Everyone is a Self-Absorbed Asshat

8 Aug

In the wake of the death of my best friend, I’ve learned a very valuable lesson about people.  Every person, it seems, is a self-absorbed asshat.  What is wrong with people these days? Why won’t they talk to each other anymore instead of staring at their phones and/or pretending that they are super important and “OMG it’s my birthday next week” and blah blah blah.

This is not a good time for me. In fact, I may venture to say that this is the worst time of my life. The person I loved the most in the entire world, the person to whom I told all of my secrets, hopes, and dreams, is dead.  There is no nice way of saying it.  Dave died.  Sometimes when I think about it, the entire world feels as though it is going to fall away from under my feet.  At other times, I shrug, and simply forget for a few moments.  Nothing will change what happened, but I feel that the most pressing thing to result from Dave’s death is my realization that everyone else in the world is completely selfish.

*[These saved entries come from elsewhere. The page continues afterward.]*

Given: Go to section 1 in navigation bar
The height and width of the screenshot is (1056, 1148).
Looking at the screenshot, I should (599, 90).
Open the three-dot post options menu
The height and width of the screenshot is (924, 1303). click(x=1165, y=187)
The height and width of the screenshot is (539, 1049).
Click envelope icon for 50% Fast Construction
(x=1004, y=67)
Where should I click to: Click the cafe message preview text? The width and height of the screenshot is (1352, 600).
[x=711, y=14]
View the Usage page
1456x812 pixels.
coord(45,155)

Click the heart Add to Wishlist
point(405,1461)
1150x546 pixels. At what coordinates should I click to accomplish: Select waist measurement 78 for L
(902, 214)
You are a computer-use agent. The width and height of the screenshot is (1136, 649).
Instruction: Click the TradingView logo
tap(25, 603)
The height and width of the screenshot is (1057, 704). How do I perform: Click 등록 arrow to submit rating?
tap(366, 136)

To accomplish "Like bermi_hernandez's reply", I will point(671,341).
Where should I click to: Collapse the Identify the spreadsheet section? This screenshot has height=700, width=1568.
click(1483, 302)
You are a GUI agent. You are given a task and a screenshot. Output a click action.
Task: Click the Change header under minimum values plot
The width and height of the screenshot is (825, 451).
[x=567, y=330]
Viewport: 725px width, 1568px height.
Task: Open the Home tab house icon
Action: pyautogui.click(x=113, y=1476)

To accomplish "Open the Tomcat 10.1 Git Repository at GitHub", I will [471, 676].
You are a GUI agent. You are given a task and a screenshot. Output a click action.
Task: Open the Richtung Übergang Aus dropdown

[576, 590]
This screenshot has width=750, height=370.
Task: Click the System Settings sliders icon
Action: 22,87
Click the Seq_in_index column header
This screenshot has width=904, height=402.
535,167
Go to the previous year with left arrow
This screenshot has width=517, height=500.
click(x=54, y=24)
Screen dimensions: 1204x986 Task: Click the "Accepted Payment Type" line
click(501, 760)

Never in my life have I screamed for help so loudly, yet no one hears me.  I am literally standing on a precipice of life or death. The first thing I thought about this morning was how nice it would be to be with Dave again.  Then I became intensely sad while reading about people’s apparently happy lives on Facebook.  People are going on trips and “loving life” and looking forward to their birthdays.  But what about the trips I had planned with Dave? What about his 36th birthday, a day that will never come? It’s no matter, because no one will read this.  And if they do, no one who thinks they will want to do anything will actually do anything.  They’ll just go back to reading their Kindles and pretending to text someone who isn’t there.

What are my dreams? A best friend who will listen to me when things are this horrible.  Someone like Dave, who was always there for me when I needed him. Everything is so hopeless now. Everything is so empty. Nothing has meaning anymore.  I feel so empty inside.

I am unsure of whether I’ll survive this test of my strength. I’ve been weakened to the point of exhaustion.  Nothing seems worth anything, no one seems worthy.  It is hard to be this lonely, this hopeless.

One Response to “Everyone is a Self-Absorbed Asshat”

  1. shoutabyss August 8, 2013 at 1:06 PM #

    I’m sorry about the loss of your friend. Even though I hear your scream for help, I am one of the unworthy people you describe so there’s not much I do. I can’t help it because I’m human. But I do care about you and would help if I could. I had similar feelings when I lost my dad. He was the one person on the planet I could literally share any thought with, no matter what. I may never have that again. Something similar, perhaps, but it’ll never be the same. Coping with things like that, I think, is the key to figuring out life. I sincerely wish you well.